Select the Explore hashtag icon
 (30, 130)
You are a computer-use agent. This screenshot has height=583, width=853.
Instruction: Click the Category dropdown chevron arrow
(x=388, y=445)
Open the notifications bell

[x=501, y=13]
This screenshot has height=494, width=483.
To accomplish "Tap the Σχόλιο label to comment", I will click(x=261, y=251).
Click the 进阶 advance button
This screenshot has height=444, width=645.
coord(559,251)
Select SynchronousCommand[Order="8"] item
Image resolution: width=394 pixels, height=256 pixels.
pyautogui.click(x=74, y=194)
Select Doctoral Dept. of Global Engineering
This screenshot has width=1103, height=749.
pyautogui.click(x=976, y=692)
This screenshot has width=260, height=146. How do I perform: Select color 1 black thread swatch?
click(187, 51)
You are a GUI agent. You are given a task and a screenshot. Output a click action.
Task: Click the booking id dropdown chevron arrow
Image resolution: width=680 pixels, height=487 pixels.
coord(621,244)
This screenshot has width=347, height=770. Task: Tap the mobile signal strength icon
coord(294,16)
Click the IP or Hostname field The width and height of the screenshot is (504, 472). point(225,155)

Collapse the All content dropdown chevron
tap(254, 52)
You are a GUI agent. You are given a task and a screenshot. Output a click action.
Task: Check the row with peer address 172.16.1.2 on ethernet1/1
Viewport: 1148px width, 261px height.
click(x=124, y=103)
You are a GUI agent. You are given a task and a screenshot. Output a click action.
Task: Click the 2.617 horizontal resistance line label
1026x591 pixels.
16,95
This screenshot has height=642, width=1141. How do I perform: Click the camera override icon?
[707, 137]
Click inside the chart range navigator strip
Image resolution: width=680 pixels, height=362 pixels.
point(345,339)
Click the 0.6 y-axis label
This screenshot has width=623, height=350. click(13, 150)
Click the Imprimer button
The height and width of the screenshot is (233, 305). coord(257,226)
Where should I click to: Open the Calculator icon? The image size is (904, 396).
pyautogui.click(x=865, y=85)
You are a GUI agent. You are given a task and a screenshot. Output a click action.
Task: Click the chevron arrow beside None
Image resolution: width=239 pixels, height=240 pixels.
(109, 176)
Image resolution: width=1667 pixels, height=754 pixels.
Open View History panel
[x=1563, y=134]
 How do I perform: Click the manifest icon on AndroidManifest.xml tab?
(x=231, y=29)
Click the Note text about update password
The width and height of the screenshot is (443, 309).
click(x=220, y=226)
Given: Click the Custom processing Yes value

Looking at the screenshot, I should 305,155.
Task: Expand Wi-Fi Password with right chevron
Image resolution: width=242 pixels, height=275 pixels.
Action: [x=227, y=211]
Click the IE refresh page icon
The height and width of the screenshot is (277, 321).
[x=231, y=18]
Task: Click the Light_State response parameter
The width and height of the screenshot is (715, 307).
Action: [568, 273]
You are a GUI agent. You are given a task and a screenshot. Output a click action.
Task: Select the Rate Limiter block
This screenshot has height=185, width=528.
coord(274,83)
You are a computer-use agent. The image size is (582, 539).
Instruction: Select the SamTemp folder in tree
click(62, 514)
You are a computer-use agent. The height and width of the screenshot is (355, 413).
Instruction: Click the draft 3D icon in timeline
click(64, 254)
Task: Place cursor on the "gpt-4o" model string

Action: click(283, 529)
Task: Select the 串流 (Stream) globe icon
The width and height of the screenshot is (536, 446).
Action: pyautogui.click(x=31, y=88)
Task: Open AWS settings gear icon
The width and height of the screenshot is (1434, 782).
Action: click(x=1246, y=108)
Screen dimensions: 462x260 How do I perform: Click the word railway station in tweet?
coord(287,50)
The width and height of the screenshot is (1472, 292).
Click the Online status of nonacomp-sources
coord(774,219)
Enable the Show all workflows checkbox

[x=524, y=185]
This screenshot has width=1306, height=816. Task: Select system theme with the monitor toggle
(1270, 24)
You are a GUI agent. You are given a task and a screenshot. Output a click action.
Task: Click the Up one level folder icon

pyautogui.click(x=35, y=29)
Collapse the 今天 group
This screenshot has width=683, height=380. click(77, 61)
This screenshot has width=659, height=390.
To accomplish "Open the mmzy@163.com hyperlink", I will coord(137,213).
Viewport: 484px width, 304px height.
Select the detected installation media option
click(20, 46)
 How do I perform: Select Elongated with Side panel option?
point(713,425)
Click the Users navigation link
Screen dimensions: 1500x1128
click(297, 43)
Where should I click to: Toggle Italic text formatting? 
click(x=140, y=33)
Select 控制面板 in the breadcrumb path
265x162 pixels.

## Directions for this task
Output all lines from the beginning of the data up to the line holding "Task: Check the", that line included, exactly as written.

## Answer box
Select the Explore hashtag icon
 (30, 130)
You are a computer-use agent. This screenshot has height=583, width=853.
Instruction: Click the Category dropdown chevron arrow
(x=388, y=445)
Open the notifications bell

[x=501, y=13]
This screenshot has height=494, width=483.
To accomplish "Tap the Σχόλιο label to comment", I will click(x=261, y=251).
Click the 进阶 advance button
This screenshot has height=444, width=645.
coord(559,251)
Select SynchronousCommand[Order="8"] item
Image resolution: width=394 pixels, height=256 pixels.
pyautogui.click(x=74, y=194)
Select Doctoral Dept. of Global Engineering
This screenshot has width=1103, height=749.
pyautogui.click(x=976, y=692)
This screenshot has width=260, height=146. How do I perform: Select color 1 black thread swatch?
click(187, 51)
You are a GUI agent. You are given a task and a screenshot. Output a click action.
Task: Click the booking id dropdown chevron arrow
Image resolution: width=680 pixels, height=487 pixels.
coord(621,244)
This screenshot has width=347, height=770. Task: Tap the mobile signal strength icon
coord(294,16)
Click the IP or Hostname field The width and height of the screenshot is (504, 472). point(225,155)

Collapse the All content dropdown chevron
tap(254, 52)
You are a GUI agent. You are given a task and a screenshot. Output a click action.
Task: Check the row with peer address 172.16.1.2 on ethernet1/1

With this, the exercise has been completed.